§ **Tasks to perform**
1. Copy the entries word for word, starting at the line containing "Where should I" and continuing through the final line of the entries.
2. Continue the essay on Christian faith and culture from the point where it ends.

§ **Source document**
Though theology, like nearly every human endeavor, is a collaborative process, not many eminent theologians turn in articles with the names of co-authors attached. But Miroslav Volf’s article arrived bearing no fewer than five additional names—Joseph Cumming, David Miller, Andrew Saperstein, Christian Scharen, and Travis Tucker, his colleagues at the Yale Center for Faith and Culture.
That generosity is a good clue to Volf’s contribution to Christian theology. His 1996 book Exclusion and Embrace was both a serious work of biblical and theological investigation and a deeply personal reflection on the horrors of sectarian violence in his native Croatia, setting a standard for personal engagement with its subject that theology, unfortunately, rarely meets.
The Yale Center for Faith and Culture is dedicated to advancing faith as “a way of life,” not just a way of thinking—a way that should transform every human practice. While the essay responds to the question we’ve been addressing in CT’s 50th anniversary year—How can followers of Christ be a counterculture for the common good?—the Yale Center staff’s collaboration is also an eloquent answer all by itself.
There is a remarkable image in the closing pages of Scripture that has become a touchstone for the way my colleagues and I think about faith and culture. Amid its descriptions of the New Jerusalem, Revelation includes “the tree of life, bearing 12 crops of fruit, yielding its fruit every month. And the leaves of the tree are for the healing of the nations” (Rev. 22:2). The tree holds out hope that whole cultures will be healed and mended, becoming places where people can flourish. And it sets an agenda for faith as a way of life that contributes to that flourishing, in anticipation, here and now.
Too often, however, Christian faith neither mends the world nor helps human beings thrive. To the contrary, it seems to shatter things into pieces, to choke what’s new and beautiful before it has chance to take root, to trample underfoot what’s good and true.
Some of faith’s damaging effects are a matter of perspective. Prizing power, philosopher Friedrich Nietzsche derided Christianity for its “active sympathy for the ill-constituted and weak.”
But even according to its own standards, Christian faith has been put to the most scandalous uses. As we reflect on how followers of Christ can exemplify “a counterculture for the common good,” it’s important to keep these ill effects of faith in mind. I’ll call them “malfunctions” and group them under two rubrics: idleness of faith and oppressiveness of faith.
Spectacular Failure
He was a “good Christian man,” he even taught Sunday school, and yet he ended up presiding over one of the worst business frauds in history, involving thousands of people and billions of dollars. I could be referring to any number of executives in the business-page headlines of the past several years, from Enron to WorldCom and beyond. Why didn’t their faith prevent their crimes? I suspect at least three factors were at work in their faith’s spectacular failure.

§ **Dataset**
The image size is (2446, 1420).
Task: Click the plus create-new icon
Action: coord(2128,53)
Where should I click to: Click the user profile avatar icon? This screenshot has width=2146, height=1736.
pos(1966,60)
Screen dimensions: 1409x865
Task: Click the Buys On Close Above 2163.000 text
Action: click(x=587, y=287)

§ **Task-by-task results**
1.
Where should I click to: Click the user profile avatar icon? This screenshot has width=2146, height=1736.
pos(1966,60)
Screen dimensions: 1409x865
Task: Click the Buys On Close Above 2163.000 text
Action: click(x=587, y=287)

2.
First, the lure of temptation. In a way, fraud in business is no different from infidelity in marriage or plagiarism in scholarly work. Even people committed to high moral standards succumb.
Giving in is as old as humanity—but so is victory over temptation. Virtuous character matters more than moral knowledge. Like Adam and Eve in the Fall or the self-confessing apostle Paul in Romans 7, most of those who do wrong know what’s right but find themselves irresistibly attracted to evil. Faith idles when character shrivels.
Second, the power of systems. The lure of temptation is amplified by the power of the systems in which we work. This may be true most of all in the nearly ubiquitous market, whether that is the market of ideas, goods and services, political influence, or mass communication. More than a century ago, Max Weber spoke of the modern market as an “iron cage.” The rules of the market demand that profit be maximized; these rules, and not moral considerations, determine how the game is played. Living as we inescapably do in various spheres that follow their own internal rules, we find ourselves leading divided lives.
Most people of faith living in the modern world have experienced the pull of divided loyalties. Though many have given in, many have also resisted by refusing to play by the rules of the game when those rules conflict with their deeply held convictions. They know they must be people of faith not only in the inner sanctuary of their souls, in their private lives, or when gathered with likeminded folks at church, but also in their everyday activities when scattered to the various places in which they do their daily work.
Third, a misconstrued faith. Karl Marx famously noted that religion—Christian faith, he primarily meant—is the “opiate of the people,” a “downer” or depressant insulating them from reality and consoling them with a dream world of heavenly bliss. Marx missed the point that religion can often be an “upper,” a stimulant that energizes people for tasks at hand. But the truth is that when Christian faith functions only as a soothing or performance-enhancing drug, that faith is, in fact, malfunctioning.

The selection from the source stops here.